But as yet our analyses have done no more than lay bare the horizon within which such things as the world and worldhood are to be sought. [87] If we are to consider these further, we must, in the first instance, make it still more clear how the context of Dasein's assigning-itself is to be taken ontologically.
In the act of understanding [Verstehen], which we shall analyse more thoroughly later (Compare Section 31), the relations indicated above must have been previously disclosed; the act of understanding holds them in this disclosedness. It holds itself in them with familiarity; and in so doing, it holds them before itself, for it is in these that its assignment operates.1 The understanding lets itself make assignments both in these relationships themselves and o f them.2 The relational character which these relationships of assigning possess, we take as one of signifying.3 In its familiarity with these relationships, Dasein 'signifies' to itself: in a primordial manner it gives itself both its Being and its potentiality-for-Being as something which it is to understand with regard to its Being-in-the-world. The "for-the-sake-of-which" signifies an "in-order-to"; this in turn, a "towards-this"; the latter, an "in-which" of letting something be involved; and that in turn, the "with-which" of an involvement. These relationships are bound up with one another as a primordial totality; they are what they are as this signifying [Be-deuten) in which Dasein gives itself beforehand its Being-in-the-world as something to be understood. The relational totality of this signifying we call "significance". This is what makes up the structure of the world—the structure of that wherein Dasein as such already is. Dasein, in its familiarity with significance, is the ontical condition for the possibility of discovering entities which are encountered in a world with involvement (readiness-to-hand) as their kind of Being, and which can thus make themselves known as they are in themselves [in seinem An-sich] . Dasein as such is always something of this sort; along with its Being, a context of the ready-to-hand is already essentially discovered: Dasein, in so far as it is, has always submitted4 itself already to a 'world' which it encounters, and this submission1 belongs essentially to its Being.

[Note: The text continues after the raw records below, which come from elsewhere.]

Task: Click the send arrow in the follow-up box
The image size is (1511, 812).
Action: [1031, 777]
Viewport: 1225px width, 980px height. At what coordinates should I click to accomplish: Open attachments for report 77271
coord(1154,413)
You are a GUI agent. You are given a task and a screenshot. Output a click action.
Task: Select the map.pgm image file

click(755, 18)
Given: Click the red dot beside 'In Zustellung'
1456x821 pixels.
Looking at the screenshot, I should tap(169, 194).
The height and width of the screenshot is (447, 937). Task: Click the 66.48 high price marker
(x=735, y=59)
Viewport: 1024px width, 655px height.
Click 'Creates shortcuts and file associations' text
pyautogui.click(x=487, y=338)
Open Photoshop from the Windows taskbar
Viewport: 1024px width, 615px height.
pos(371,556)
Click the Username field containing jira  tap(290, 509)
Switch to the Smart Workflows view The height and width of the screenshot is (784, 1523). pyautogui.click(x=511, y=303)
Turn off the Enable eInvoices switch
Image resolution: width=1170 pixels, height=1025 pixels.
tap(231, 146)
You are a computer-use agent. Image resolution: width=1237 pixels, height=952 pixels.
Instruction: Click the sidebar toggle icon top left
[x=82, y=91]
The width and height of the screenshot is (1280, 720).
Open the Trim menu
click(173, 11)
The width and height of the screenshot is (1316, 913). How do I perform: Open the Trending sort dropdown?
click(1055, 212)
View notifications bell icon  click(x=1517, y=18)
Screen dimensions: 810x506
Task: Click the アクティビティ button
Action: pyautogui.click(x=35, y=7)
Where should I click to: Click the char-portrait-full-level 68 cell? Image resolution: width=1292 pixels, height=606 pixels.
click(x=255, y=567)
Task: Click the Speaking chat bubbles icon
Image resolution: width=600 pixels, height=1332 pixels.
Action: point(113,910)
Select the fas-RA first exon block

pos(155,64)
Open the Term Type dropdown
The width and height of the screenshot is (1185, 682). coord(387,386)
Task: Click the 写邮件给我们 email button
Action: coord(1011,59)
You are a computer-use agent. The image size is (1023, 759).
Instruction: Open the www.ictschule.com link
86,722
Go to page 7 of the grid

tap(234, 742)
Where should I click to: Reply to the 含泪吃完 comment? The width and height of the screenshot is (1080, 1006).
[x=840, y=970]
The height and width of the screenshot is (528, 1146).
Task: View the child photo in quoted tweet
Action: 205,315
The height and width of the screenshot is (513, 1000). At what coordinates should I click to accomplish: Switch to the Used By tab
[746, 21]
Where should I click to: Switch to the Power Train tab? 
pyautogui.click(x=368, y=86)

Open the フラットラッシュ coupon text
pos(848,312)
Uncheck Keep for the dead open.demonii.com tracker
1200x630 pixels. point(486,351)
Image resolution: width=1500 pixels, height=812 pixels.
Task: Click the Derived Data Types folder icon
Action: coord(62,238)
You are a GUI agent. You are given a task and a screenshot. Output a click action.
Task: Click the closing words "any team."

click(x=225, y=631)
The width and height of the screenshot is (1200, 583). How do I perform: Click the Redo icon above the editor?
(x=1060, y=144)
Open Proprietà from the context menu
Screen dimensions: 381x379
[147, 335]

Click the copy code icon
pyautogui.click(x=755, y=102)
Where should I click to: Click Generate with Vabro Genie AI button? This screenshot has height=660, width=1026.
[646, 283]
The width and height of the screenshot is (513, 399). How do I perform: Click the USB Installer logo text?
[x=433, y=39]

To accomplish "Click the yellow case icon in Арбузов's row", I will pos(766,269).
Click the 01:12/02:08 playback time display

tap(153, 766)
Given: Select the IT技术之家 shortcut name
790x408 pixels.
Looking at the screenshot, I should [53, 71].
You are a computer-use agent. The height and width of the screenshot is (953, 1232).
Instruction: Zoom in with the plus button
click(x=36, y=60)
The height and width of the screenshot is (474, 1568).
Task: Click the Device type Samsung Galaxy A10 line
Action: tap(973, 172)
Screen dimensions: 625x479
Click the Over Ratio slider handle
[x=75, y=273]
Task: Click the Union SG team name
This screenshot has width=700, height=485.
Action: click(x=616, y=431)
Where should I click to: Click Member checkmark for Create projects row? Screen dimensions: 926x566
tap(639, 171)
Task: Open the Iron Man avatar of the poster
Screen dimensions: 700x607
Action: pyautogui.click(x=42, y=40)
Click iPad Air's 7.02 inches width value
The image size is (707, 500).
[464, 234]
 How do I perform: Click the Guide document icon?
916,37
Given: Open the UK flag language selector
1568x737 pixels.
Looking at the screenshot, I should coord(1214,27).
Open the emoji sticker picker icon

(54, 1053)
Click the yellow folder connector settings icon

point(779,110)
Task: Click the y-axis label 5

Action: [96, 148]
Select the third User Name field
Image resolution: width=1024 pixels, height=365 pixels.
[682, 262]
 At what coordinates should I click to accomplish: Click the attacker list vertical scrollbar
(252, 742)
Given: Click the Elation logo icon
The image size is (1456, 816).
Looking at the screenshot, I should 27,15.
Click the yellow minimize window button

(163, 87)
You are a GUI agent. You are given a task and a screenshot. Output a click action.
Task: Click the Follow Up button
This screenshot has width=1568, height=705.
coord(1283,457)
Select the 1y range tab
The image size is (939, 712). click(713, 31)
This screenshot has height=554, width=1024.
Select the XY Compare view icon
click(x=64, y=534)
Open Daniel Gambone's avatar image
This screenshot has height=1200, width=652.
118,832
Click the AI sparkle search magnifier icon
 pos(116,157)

1 'Das ... Verstehen ... hält die angezeigten Bezüge in einer vorgängigen Erschlossenheit. Im vertrauten Sich-darin-halten hält es sich diese vor als das, worin sich sein Verweisen bewegt.' The context suggests that Heidegger's 'diese' refers to the relationships (Bezüge) rather than to the disclosedness (Erschlossenheit), though the latter interpretation seems a bit more plausible grammatically.
2 'Das Verstehen lässt sich in und von diesen Bezügen selbst verweisen.' It is not entirely clear whether 'von' should be translated as 'of', 'from', or 'by'.
3 'be-deuten'. While Heidegger ordinarily writes this word without a hyphen (even, for instance, in the next sentence), he here takes pains to hyphenate it so as to suggest that etymologically it consists of the intensive prefix 'be-' followed by the verb 'deuten'-to 'interpret', 'explain' or 'point to' something. We shall continue to follow our convention of usually translating 'bedeuten' and 'Bedeutung' by 'signify' and 'signification' respectively, reserving 'significance' for 'Bedeutsamkeit' (or, in a few cases, for 'Bedeutung'). But these translations obscure the underlying meanings which Heidegger is emphasizing in this passage.
4 'angewiesen'; 'Angewiesenheit'. The verb 'anweisen', like 'verweisen', can often be translated as 'assign', particularly in the sense in which one assigns or allots a place to something, or in the sense in which one gives an 'assignment' to someone by instructing him how to proceed. The past participle 'angewiesen' can thus mean 'assigned' in either of these senses; but it often takes on the connotation of being dependent on' something or even 'at the mercy' of something. In this passage we have tried to compromise by using the verb 'submit'. Other passages call for other idioms, and no single standard translation seems feasible.